Diffuse PeV neutrino emission from Ultra-Luminous Infrared Galaxies

TL;DR

This paper models how ultra-luminous infrared galaxies produce high-energy PeV neutrinos through hypernova-driven cosmic ray acceleration and interactions, estimating their contribution to the diffuse neutrino background.

Contribution

It provides the first detailed estimate of PeV neutrino flux from ULIRGs based on their starburst activity and hypernovae, linking galaxy properties to neutrino production.

Findings

ULIRGs can produce neutrinos up to 5 PeV via hypernova shocks.

The diffuse neutrino flux from ULIRGs is comparable to atmospheric neutrinos at PeV energies.

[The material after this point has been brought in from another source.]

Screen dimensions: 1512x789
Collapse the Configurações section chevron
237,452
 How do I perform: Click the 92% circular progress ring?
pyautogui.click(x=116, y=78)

ULIRGs contribute significantly to the high-energy neutrino background.

Abstract

Ultra-luminous infrared galaxies (ULIRGs) are the most luminous and intense starburst galaxies in the Universe. Both their star-formation rate (SFR) and gas surface mass density are very high, implying a high supernovae rate and an efficient energy conversion of energetic protons. A small fraction of these supernovae is the so-called hypernovae with a typical kinetic energy ~1e52 erg and a shock velocity >=1e9 cm/s. The strong shocks driven by hypernovae are able to accelerate cosmic ray protons up to 1e17 eV. These energetic protons lose a good fraction of their energy through proton-proton collision when ejected into very dense interstellar medium, and as a result, produce high energy neutrinos (<=5 PeV). Recent deep infrared surveys provide solid constraints on the number density of ULIRGs across a wide redshift range 0<z<2.3, allowing us to derive the flux of diffuse neutrinos from hypernovae. We find that at PeV energies, the diffuse neutrinos contributed by ULIRGs are comparable with the atmosphere neutrinos with the flux of 2e-9GeV cm^-2/s/sr, by assuming the injected cosmic ray power law spectrum with an index of -2.